What is Orienteering?

Orienteering is a sport. But because it exercises your mind as well as your body, you will often hear people call it a puzzle, a treasure hunt, or a mind game, "The Thinking Sport".

It is a sport for a lifetime. At any event you will see people of every age group and level of ability. Participants are young and old; they can be runners or hikers. You can go out on a course in groups or individually. Orienteering can be done leisurely or competitively.

Orienteering challenges you to read a map, make decisions, plan a route, all while moving across streams, over rocks or along scenic trails.You will follow the course drawn on your map to find orange an white flag markers (called controls). At each control, you will need to punch in to prove that you are in the right spot.

Everyone enjoys orienteering for different reasons. One thing they all will agree upon is: orienteering never gets boring. It is something new every time you try it: a new course, a new map, a new destination to explore. Eventually, the beginner courses may become too easy. Then it is time to move up to the next level.

Children start to learn the basics of orienteering by doing String-O. Following a streamer, they stop at small control markers to pick up stickers for their control cards. ALittle Troll Program is available to reward the children's efforts.

There are many different versions of orienteering. Foot-O and Ski-O (cross-country skiing an orienteering through a complex trail network) are the most popular. But you will also find clubs organizing mountain bike-O, horseback-O, and canoe-O events. Some clubs have unique offerings such as handicapped-accessible courses, Radio-O and courses to be completed using a GPS.



Orienteering History

Orienteering first started in Scandinavia in the early 1900s. It came to United States in the 1940s. In 1971, the U.S. Orienteering Federation (USOF) wqas organized. Member clubs now spread throughout nearly every state. These clubs organize regular local events and larger national and international events in conjunction with USOF and the International Orienteering Federation.

Although the sport is popular in much of the world, it is still relatively unknown in the United States. Approximately 35,000 people orienteer regularly in the U.S.

People are spending more of their free time enjoying the outdoors. Eventually, they may get tired of their familiar hiking trails. Or perhaps you are a runner looking for a more challenging workout. Orienteering is the adventure you are looking for. It is invigorating and satisfying.

Control / Punch Card

Each competitor is required to carry a control/punch card.The card has to be presented at the Start line and handed in at the Finish line, whether or not the competitor decides decides to complete the course.

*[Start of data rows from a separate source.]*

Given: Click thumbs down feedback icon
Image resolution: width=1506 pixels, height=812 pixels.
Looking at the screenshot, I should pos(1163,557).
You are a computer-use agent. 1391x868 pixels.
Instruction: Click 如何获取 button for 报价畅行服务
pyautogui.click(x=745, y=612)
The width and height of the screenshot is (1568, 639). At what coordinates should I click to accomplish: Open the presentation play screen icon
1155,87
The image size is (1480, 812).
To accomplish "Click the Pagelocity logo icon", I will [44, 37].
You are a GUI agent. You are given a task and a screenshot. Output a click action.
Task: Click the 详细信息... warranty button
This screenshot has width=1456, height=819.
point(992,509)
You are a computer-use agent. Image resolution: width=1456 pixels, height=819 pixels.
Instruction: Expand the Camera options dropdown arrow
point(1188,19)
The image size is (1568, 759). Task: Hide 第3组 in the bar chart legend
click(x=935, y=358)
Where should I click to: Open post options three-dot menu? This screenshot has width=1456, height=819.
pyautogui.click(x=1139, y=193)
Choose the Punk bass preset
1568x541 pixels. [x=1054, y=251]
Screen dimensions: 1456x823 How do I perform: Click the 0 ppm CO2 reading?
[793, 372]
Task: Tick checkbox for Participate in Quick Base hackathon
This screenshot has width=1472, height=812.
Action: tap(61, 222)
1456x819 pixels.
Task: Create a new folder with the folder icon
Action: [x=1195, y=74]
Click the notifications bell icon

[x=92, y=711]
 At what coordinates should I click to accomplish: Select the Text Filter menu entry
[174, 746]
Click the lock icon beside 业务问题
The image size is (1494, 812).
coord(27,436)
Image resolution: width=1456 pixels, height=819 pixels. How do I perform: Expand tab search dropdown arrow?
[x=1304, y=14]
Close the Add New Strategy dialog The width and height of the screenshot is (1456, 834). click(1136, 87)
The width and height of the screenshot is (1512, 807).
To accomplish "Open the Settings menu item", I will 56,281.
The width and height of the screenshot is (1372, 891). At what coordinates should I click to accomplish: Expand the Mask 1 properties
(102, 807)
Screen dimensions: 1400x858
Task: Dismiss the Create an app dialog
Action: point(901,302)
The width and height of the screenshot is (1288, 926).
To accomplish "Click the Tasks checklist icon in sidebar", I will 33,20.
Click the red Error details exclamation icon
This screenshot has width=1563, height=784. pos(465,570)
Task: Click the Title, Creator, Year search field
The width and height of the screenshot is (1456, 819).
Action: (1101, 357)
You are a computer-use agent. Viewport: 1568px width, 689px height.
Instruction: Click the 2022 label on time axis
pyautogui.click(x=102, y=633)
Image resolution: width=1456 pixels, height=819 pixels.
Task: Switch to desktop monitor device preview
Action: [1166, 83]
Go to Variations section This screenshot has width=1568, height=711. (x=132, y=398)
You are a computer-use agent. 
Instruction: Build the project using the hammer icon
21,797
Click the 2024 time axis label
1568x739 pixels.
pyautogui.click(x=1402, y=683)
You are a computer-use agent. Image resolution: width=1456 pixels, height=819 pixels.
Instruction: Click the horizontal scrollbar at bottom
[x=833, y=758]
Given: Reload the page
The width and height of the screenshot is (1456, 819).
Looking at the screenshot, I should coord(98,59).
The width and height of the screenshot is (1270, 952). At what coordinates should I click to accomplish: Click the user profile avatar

The control card is marked by needles or electronically at each control point to show that the competitor has completed the course correctly. All controls need to be punched in the order they are shown on the map. Most events now use electronic punching, although cards and needle punches are still widely used. 
 

Electronic punching

Electronic punching is a faster, better way to record your visit to each control on an orienteering course. Instead of carrying a paper card and punching it at each control location, you wear a platic e-card, or 'finger stick', which contains a microchip. At each control site, you insert the finger stick into a control unit, which records the controls number and time onto the microchip. 
 si_unit.jpg

Course Types

Course Name

Distance

Difficulty

Winner’s Time

White

2-3 km

easy

30 minutes

Yellow

3-5 km

easy to medium

40 minutes

Orange

4-7 km

medium

55 minutes

Brown

3-5 km

hard

50 minutes

Green

4-7 km

hard

55 minutes

Red

6-10 km

hard

65 minutes

Blue

8-14 km

hard

75 minutes


 

Rules

Each competitor is responsible for his own safety. There are no rules, but there are guidelines, which should be followed. The basic safety check is the stub check. The competitor hands in his stub at the start and his control card at the finish. Event officials match the two and any unmached stubs represent a missing competitor. With electronic punching event officials can request a 'did not finish' report. All competitors must report to the finish whether they have completed the course or not.